Spis treści
- Turystyka i ekologia: jak pogodzić dbanie o przyrodę z boomem gospodarczym?
- Zrównoważony rozwój w turystyce: kiedyś fanaberia, teraz konieczność
- Ile może kosztować zielona turystyka? Spodziewajmy się wzrostu cen o 5%
- Ślad węglowy turystyki, czyli konkretne dane o emisji gazów
- Wnioski dla branży turystycznej? Wiele zrobiono, ale wiele jest jeszcze do zrobienia
- Wojna na Ukrainie otwiera oczy. Czy uda się przekonać europarlamentarzystów do wsparcia branży turystycznej?
- Edward Norton: turystyka robi wiele dobrego, ale może też mieć niszczycielski wpływ na otoczenie
Turystyka i ekologia: jak pogodzić dbanie o przyrodę z boomem gospodarczym?
Jedną z idei przewodnich 22. Globalnego Szczytu World Travel & Tourism Council (WTTC) w Rijadzie był zrównoważony rozwój branży turystycznej i szukanie sposobów na połączenie potrzeb turystów z wymogami ochrony środowiska.
Arabia Saudyjska rozwija swój sektor turystyczny najszybciej ze wszystkich państw G20, a w poprzedniej części relacji ze Szczytu przedstawiliśmy gigaprojekty, które mają ściągać do królestwa aż 100 milionów turystów rocznie do 2030 r. Tak gwałtowny rozwój musi mieć wpływ na środowisko i jego mieszkańców – zwierzęta i ludzi. Jak Saudyjczycy zamierzają pogodzić rozwój swojej turystyki z dbałością o środowisko?

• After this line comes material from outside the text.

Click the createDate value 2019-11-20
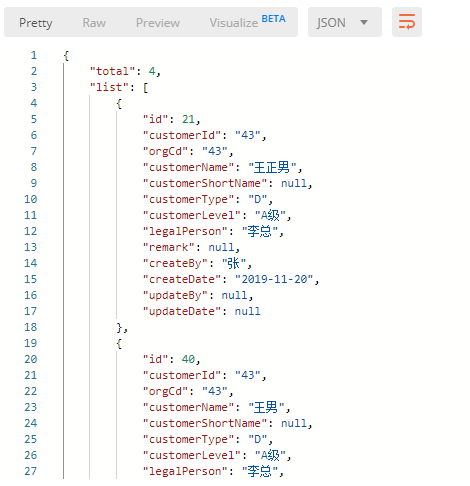The height and width of the screenshot is (486, 470). coord(274,279)
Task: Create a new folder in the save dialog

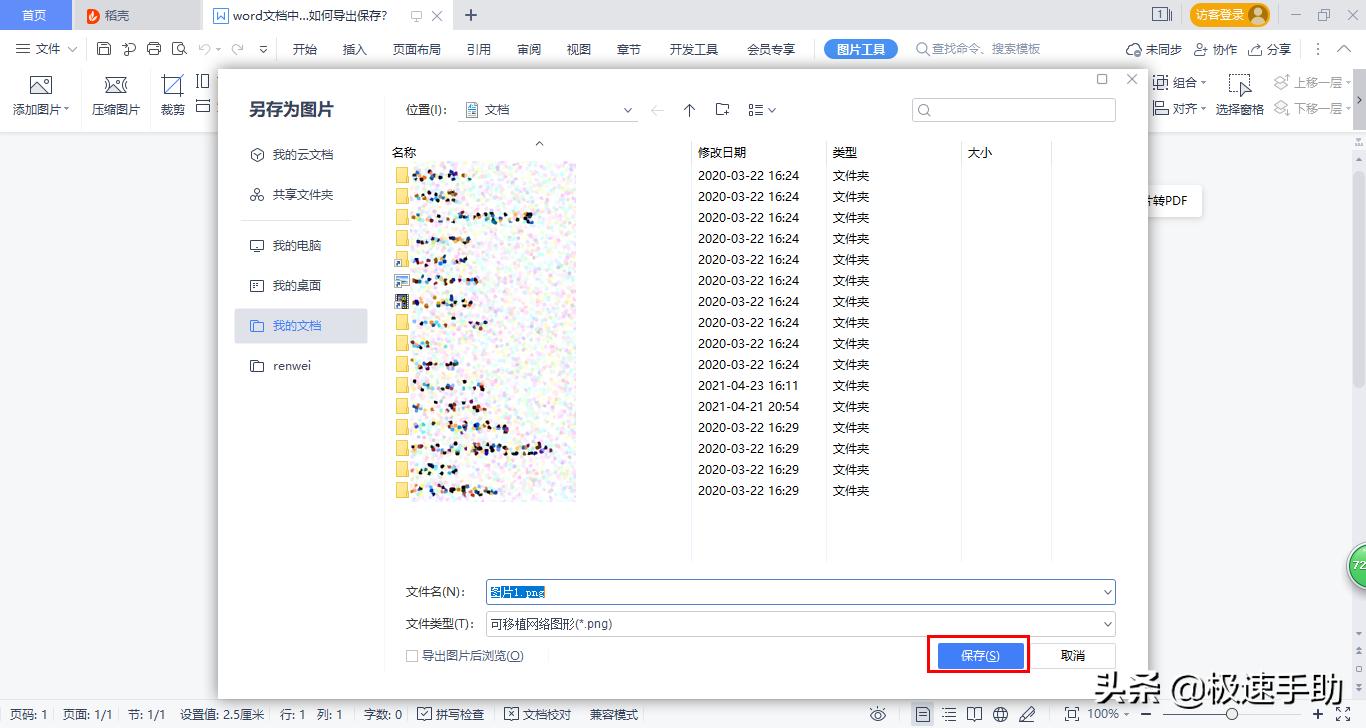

Zrównoważony rozwój w turystyce: kiedyś fanaberia, teraz konieczność
W pustynnym kraju, takim jak Arabia Saudyjska, ograniczone zasoby naturalne zmuszają ludzi na wszystkich szczeblach władzy i biznesu do myślenia w kategoriach odnawialności i recyklingu. Było to widać w czasie 22. Globalnego Szczytu WTTC.

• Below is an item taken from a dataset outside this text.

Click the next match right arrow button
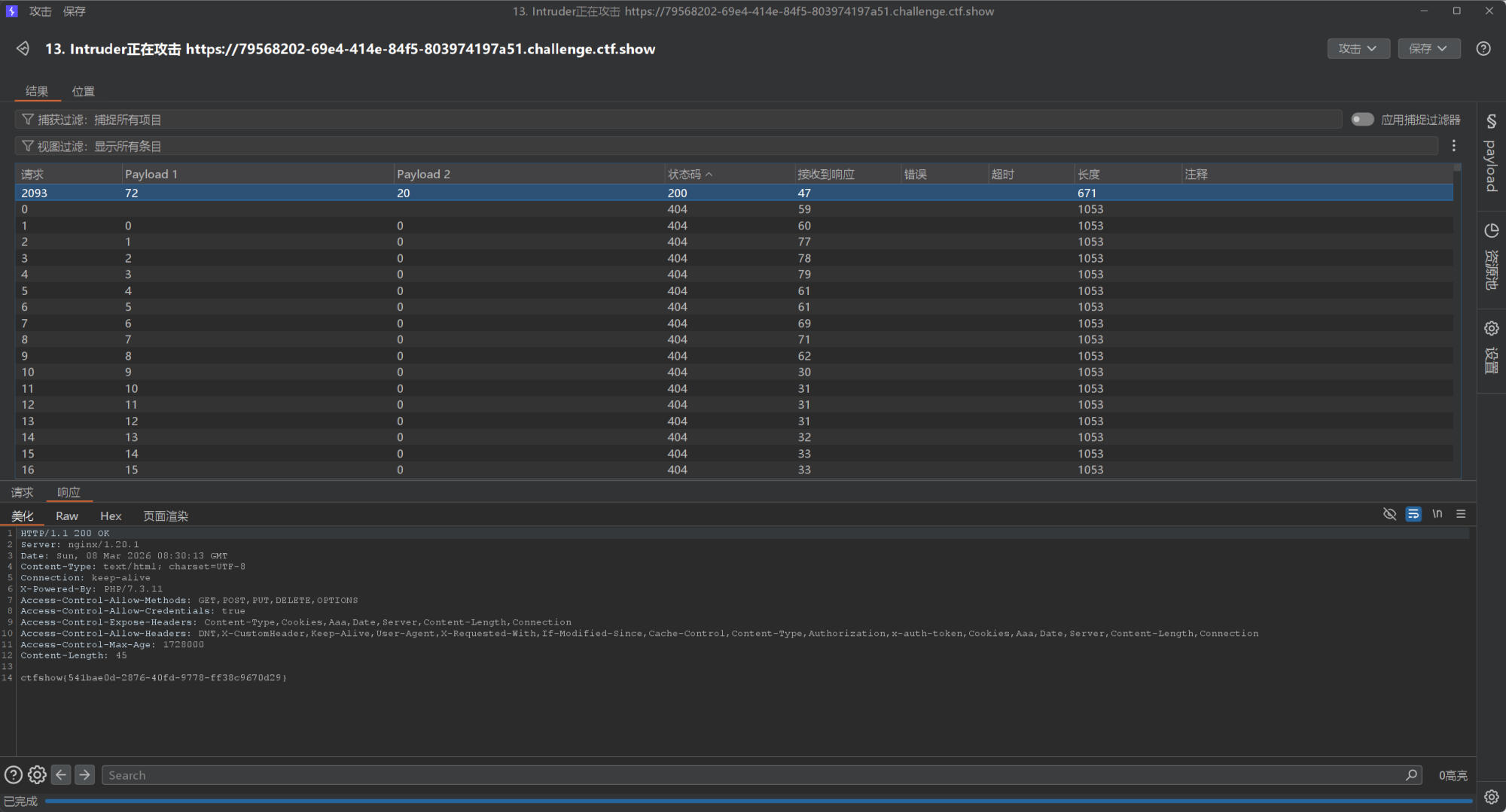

- Sektor turystyczny rozwija się w Arabii Saudyjskiej bardzo szybko – mówił minister turystyki królestwa, Ahmed Al-Khateeb. – Bardzo dbamy o to, by nasza turystyka opierała się na zasadach zrównoważonego rozwoju, czego dowodem są projekty budowlane w rejonie Morza Czerwonego i NEOM, polegające wyłącznie na odnawialnych źródłach energii.
Minister nawiązał m.in. do The Line, futurystycznego miasta zawartego w jednym gigantycznym budynku, długim na 170 km, które ma być zasilane energią słoneczną.
Wielu innych delegatów, biorących udział w panelach dyskusyjnych, wypowiadało się o konieczności wprowadzenia ekologicznych rozwiązań w branży turystycznej na całym świecie. Cel ten nie jest wcale nierealny: według ustaleń saudyjskiego Globalnego Centrum Zrównoważonej Turystyki (Sustainable Tourism Global Centre, STGC), przy odrobinie dobrej woli i współpracy branża turystyczna na całym świecie mogłaby zredukować swoją emisję gazów cieplarnianych o ok. 40% do 2030 r. i być może usunąć swój ślad węglowy całkowicie do 2050 r.
Wyniki badań nad redukcją gazów cieplarnianych zostały przedstawione w raporcie STGC, ogłoszonym na Szczycie WTTC w Rijadzie i rozdanym delegatom. Raport opiera się na danych pozyskanych ze środowisk akademickich, biznesowych, od organizacji pozarządowych i największych firm w branży turystycznej i transportowej.
Z raportu wynika, że obecnie branża turystyczna odpowiada za ok. 12% globalnej emisji gazów cieplarnianych. Jeśli nie podjęte zostaną żadne kroki w celu naprawienia tej sytuacji, odpowiedzialność sektora turystyki za emisję może wzrosnąć do 20% w 2030 r.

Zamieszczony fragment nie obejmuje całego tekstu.